Directions:
Only the lines from the start of the data through the line containing "This screenshot has height=913, width=1167." should be written out, exactly as they are, with both ends included and the pictures left out.

#### Records supplied ####

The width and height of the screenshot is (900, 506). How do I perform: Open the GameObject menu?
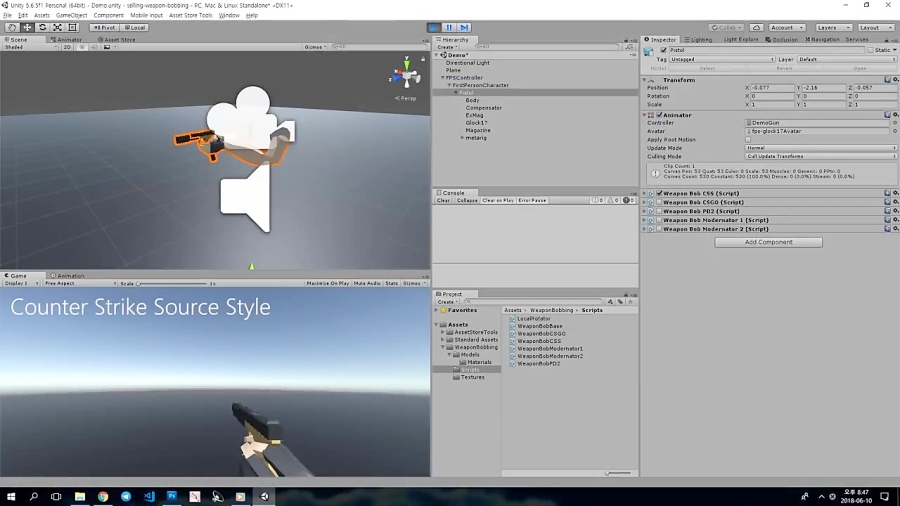tap(71, 15)
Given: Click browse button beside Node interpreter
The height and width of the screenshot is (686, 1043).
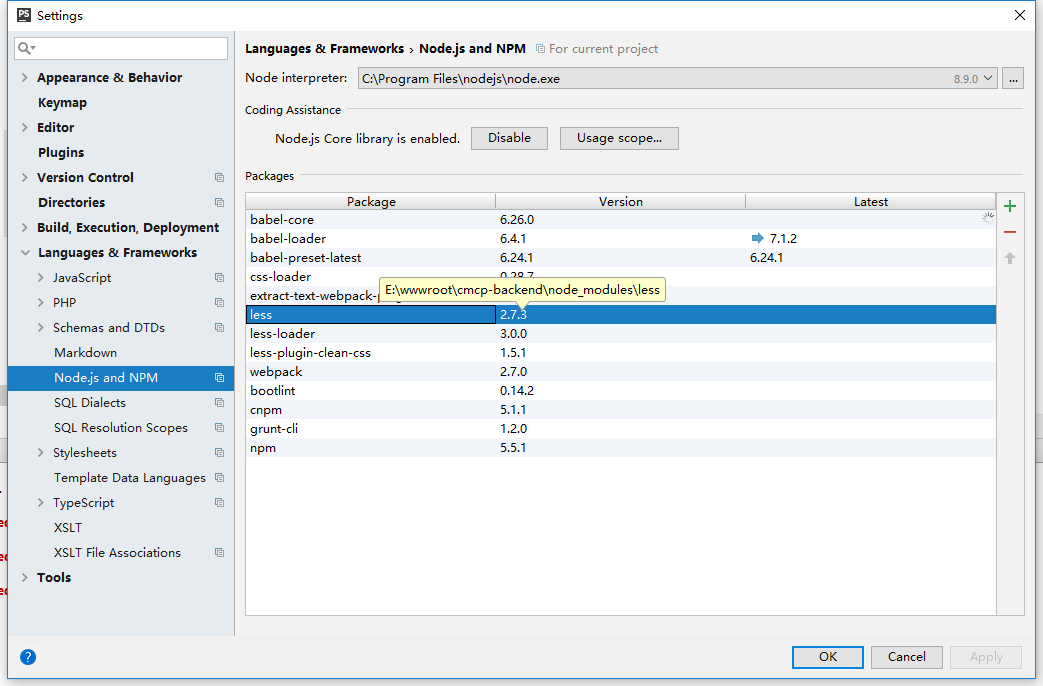Looking at the screenshot, I should (1014, 78).
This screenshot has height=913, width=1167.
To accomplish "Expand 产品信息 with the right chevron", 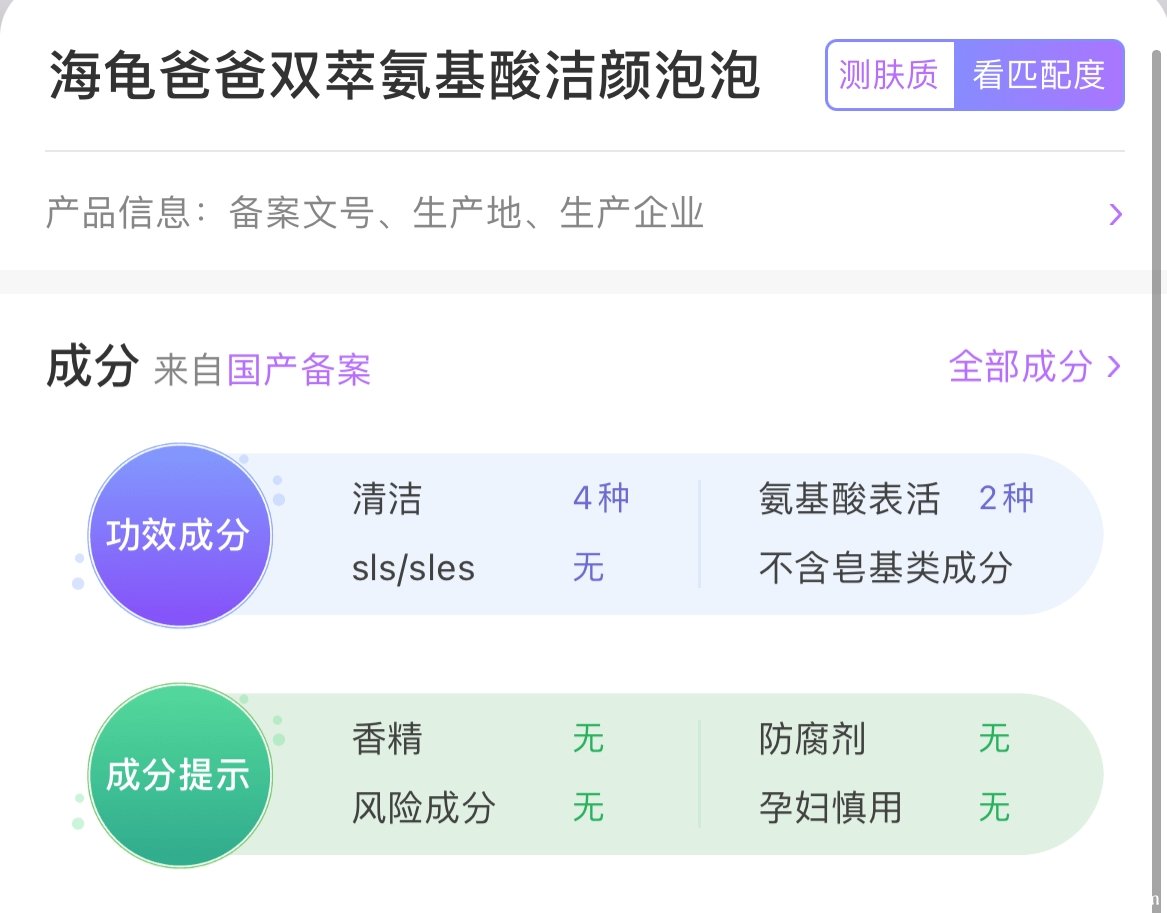I will tap(1115, 214).
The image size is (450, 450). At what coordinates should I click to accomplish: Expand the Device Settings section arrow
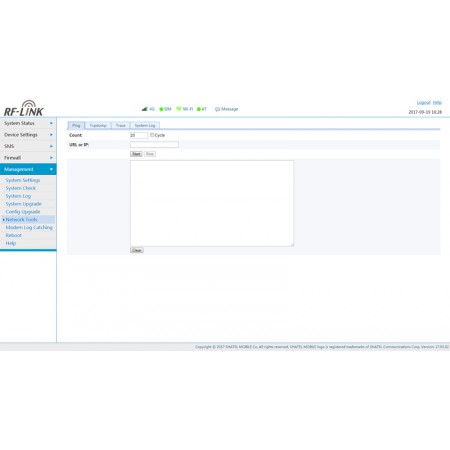[51, 135]
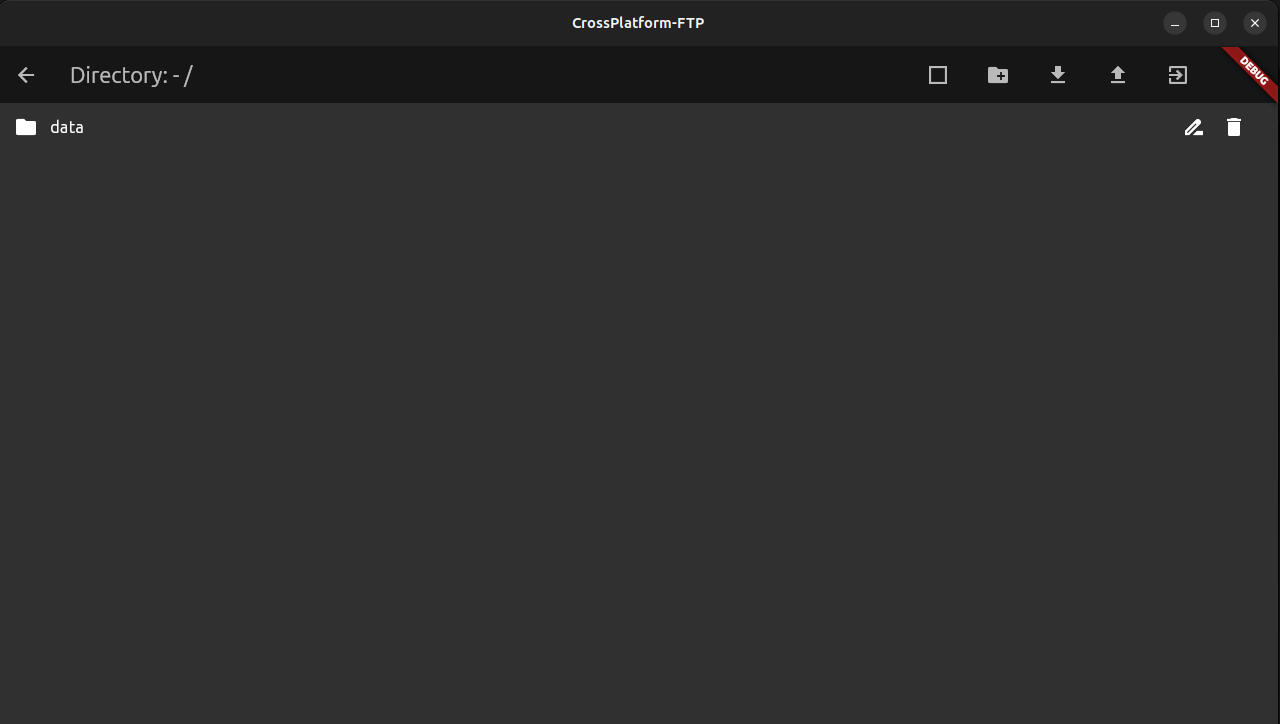The height and width of the screenshot is (724, 1280).
Task: Delete the data folder with trash icon
Action: (x=1234, y=127)
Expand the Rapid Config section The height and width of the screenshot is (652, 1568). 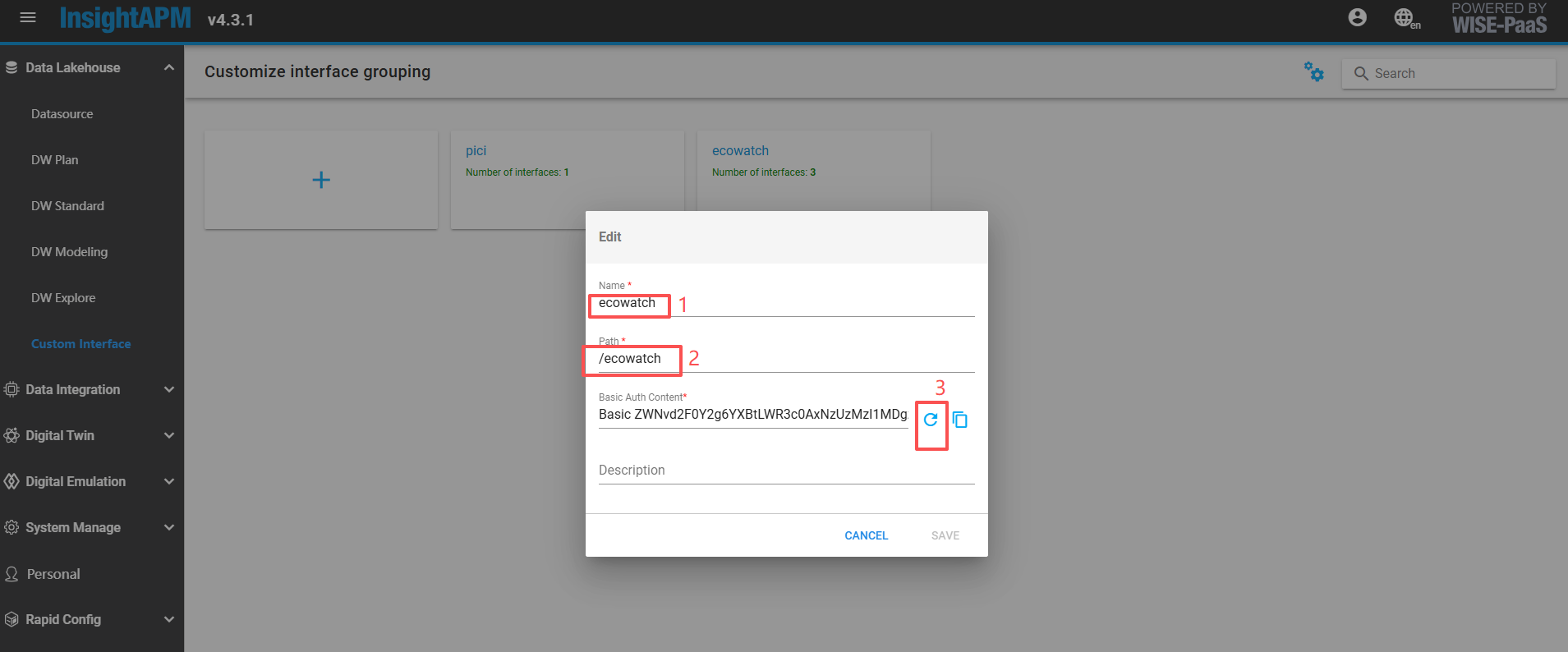(x=169, y=619)
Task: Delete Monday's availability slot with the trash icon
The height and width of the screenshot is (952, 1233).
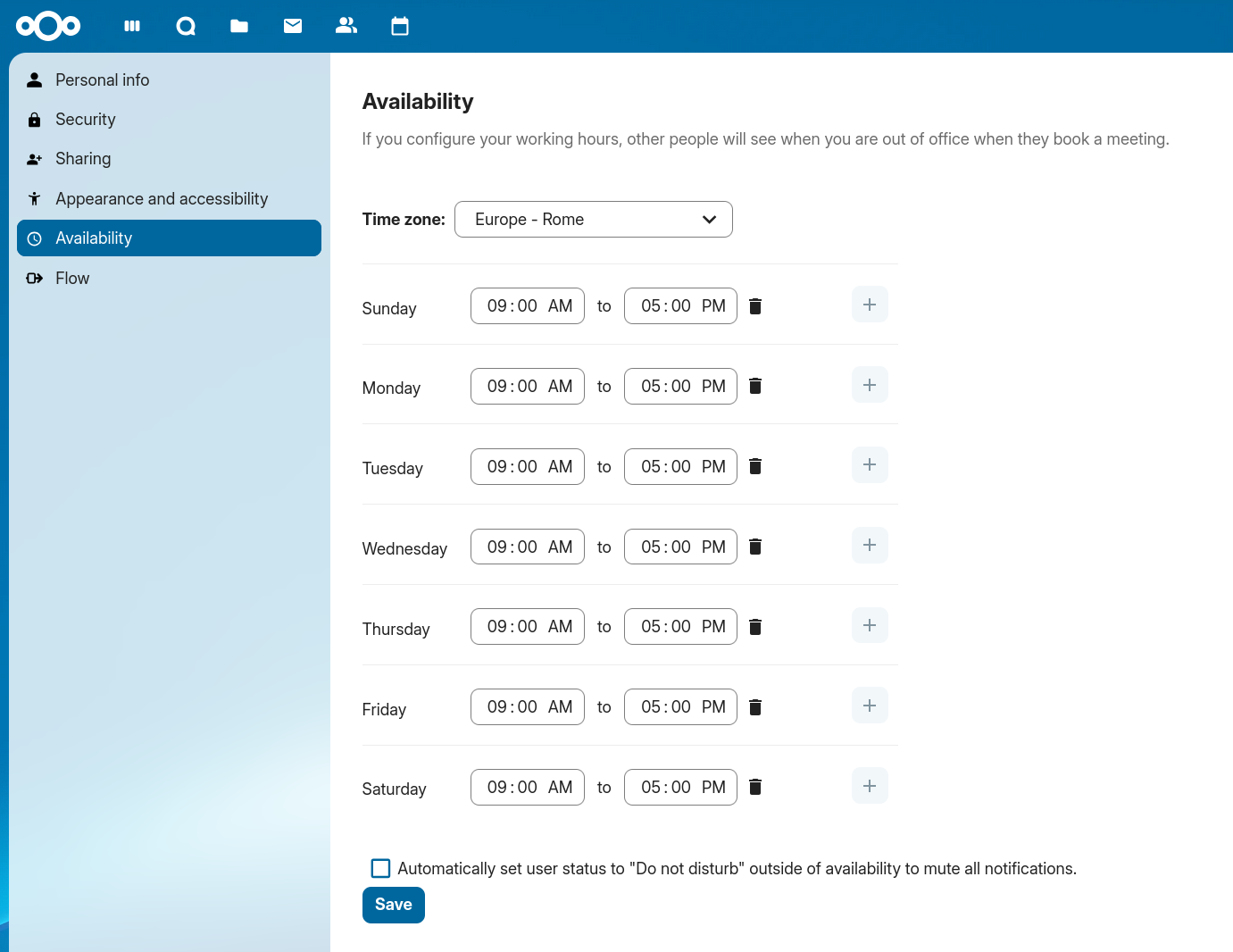Action: pos(754,386)
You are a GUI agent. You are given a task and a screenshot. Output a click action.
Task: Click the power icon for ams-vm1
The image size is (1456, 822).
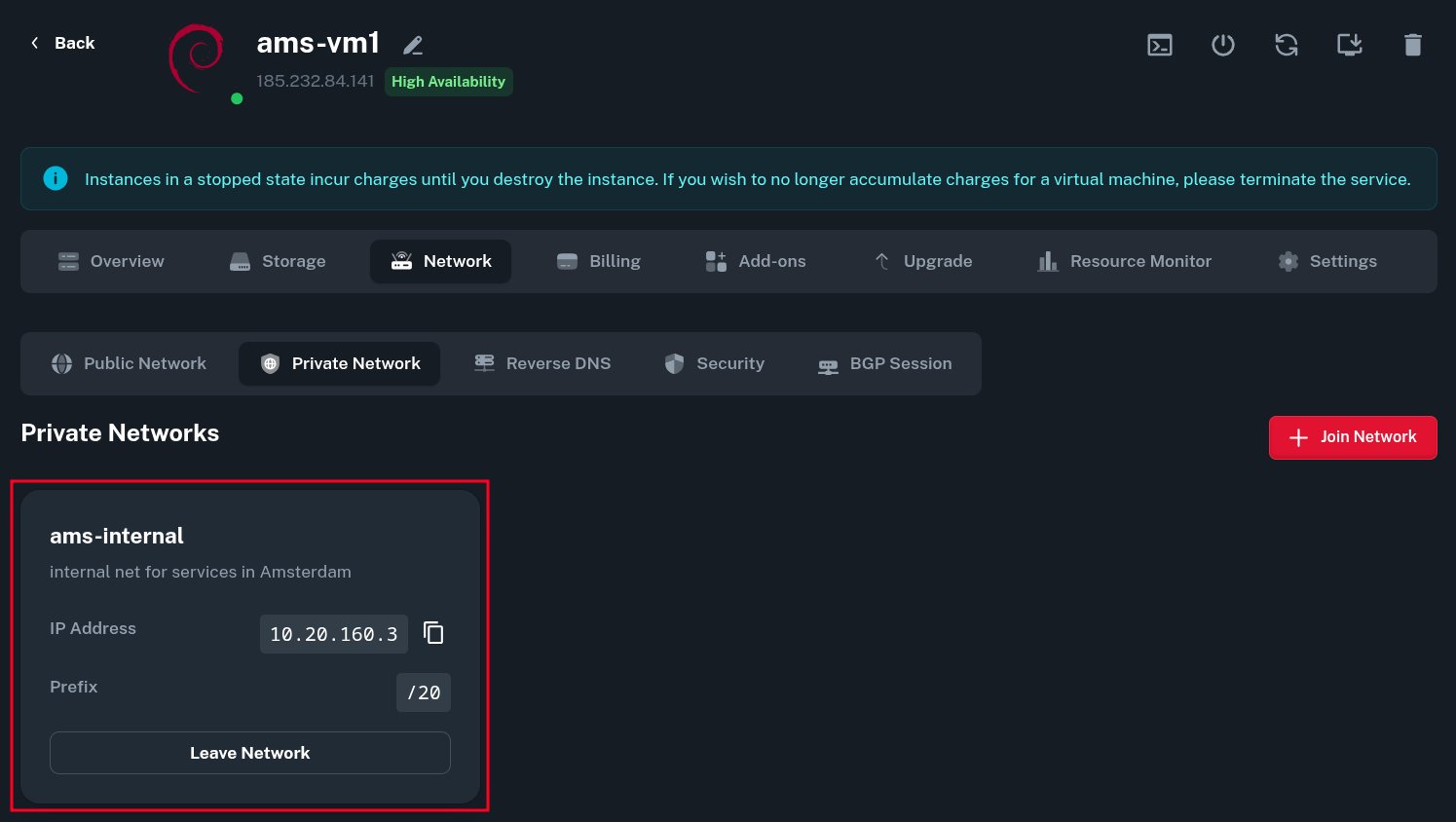(x=1222, y=45)
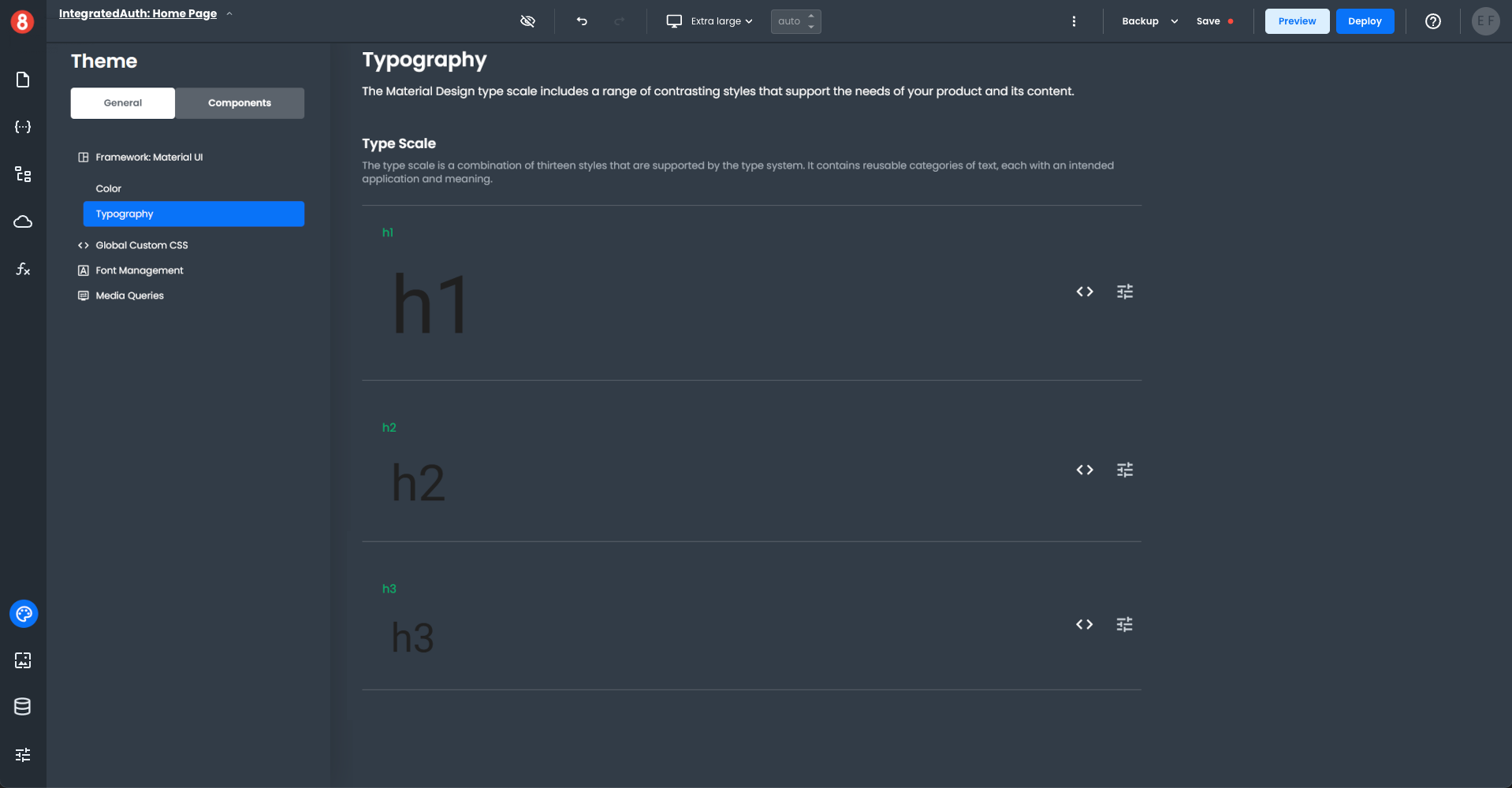Open the cloud services icon
Image resolution: width=1512 pixels, height=788 pixels.
click(x=23, y=221)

####

Answer for this exercise:
The width and height of the screenshot is (900, 506). How do I perform: Open the GameObject menu?
tap(71, 15)
Given: Click browse button beside Node interpreter
The height and width of the screenshot is (686, 1043).
Looking at the screenshot, I should (1014, 78).
This screenshot has height=913, width=1167.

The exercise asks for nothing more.